Diagnosis of Personality Disorders

A diagnosis is made via a medical professional’s evaluation, based on specific diagnostic criteria.

Medical professionals base the diagnosis of a specific personality disorder on lists of personality traits (criteria) provided for each disorder in the Diagniostic and Statistical Manual of Mental Disorders (DSM, latest version).

Some individuals with a personality disorder are distressed by their behaviour and actively seek treatment. Others cannot see a problem with their own behaviour. Thus, they tend not to seek help on their own. Instead, they may be referred by their friends, family members, or a social agency because their behaviour is causing difficulty for others.

When individuals with a personality disorder seek help, the reason is likely to be to get help with symptoms such as anxiety, depression, or substance use or with the problems created by their personality disorder such as divorce, unemployment, or loneliness – rather than the disorder itself.

When individuals report such symptoms or problems, medical professionals usually ask them questions to determine whether a personality disorder might be involved. For example, medical professionals ask how they view themselves and others and how they respond when people react negatively to their behaviour.
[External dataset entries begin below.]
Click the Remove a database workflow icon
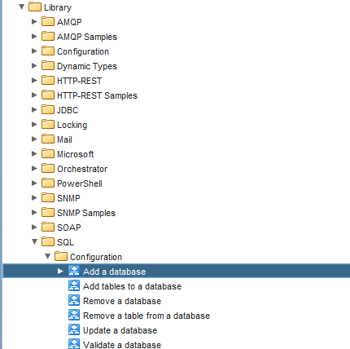The width and height of the screenshot is (350, 349). 74,300
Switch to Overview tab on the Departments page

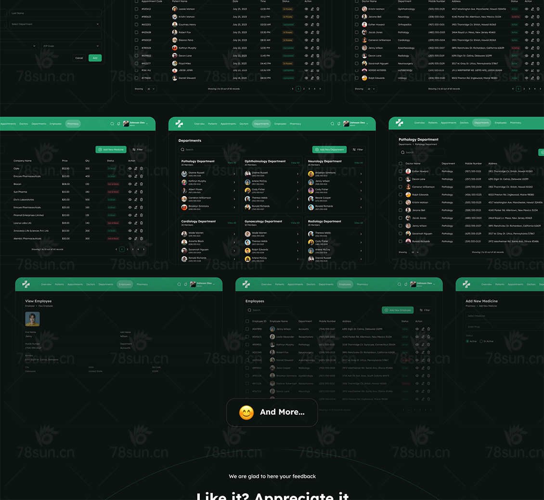click(x=199, y=124)
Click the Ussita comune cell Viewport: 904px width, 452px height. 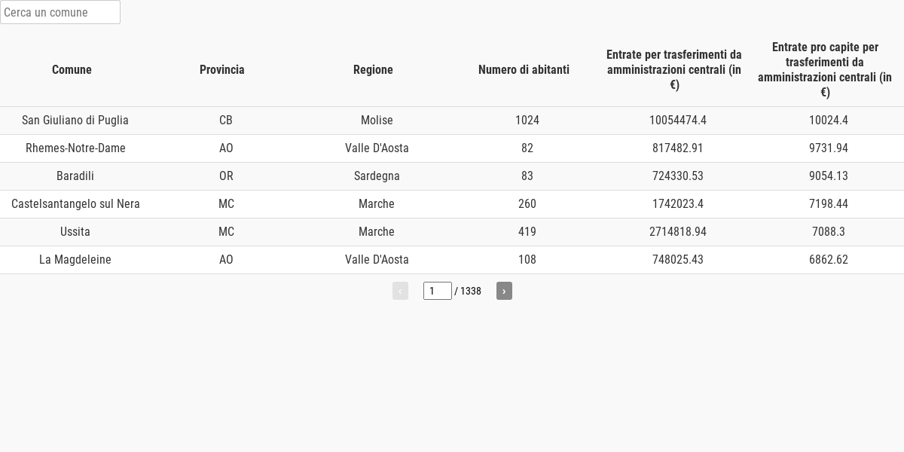(x=75, y=232)
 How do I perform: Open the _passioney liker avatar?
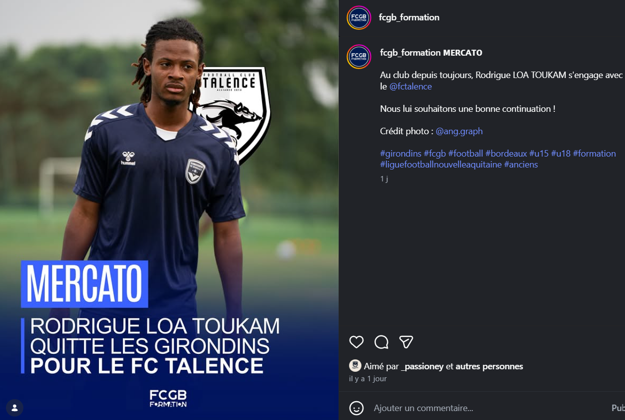tap(355, 366)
A medical professional suspects a personality disorder if individuals:

  • Persist in viewing themselves or others in ways that differ from reality;
  • Describe a pattern of inappropriate thoughts or behaviour that they do not change despite the negative consequences of such behaviour; and/or
  • Are distressed by their behaviour and/or its consequences or cannot function adequately because of their behaviour.

The inappropriate thoughts and behaviours may involve how individuals see and understand themselves and others, how they interact with others, and/or how well they control their impulses.

Such thoughts and behaviours are considered a disorder only if they are persistent (not just once in a while) and if an individual keeps doing them even though they cause the individual distress or difficulties in daily life.

Also, the thoughts and behaviours must have started during adolescence or early adulthood, not later in life.

To help confirm the diagnosis, medical professionals may talk with the individual’s friends and family members to obtain additional information. Without such help, the medical professional and the individual might remain unaware of the individual’s role in creating the problems.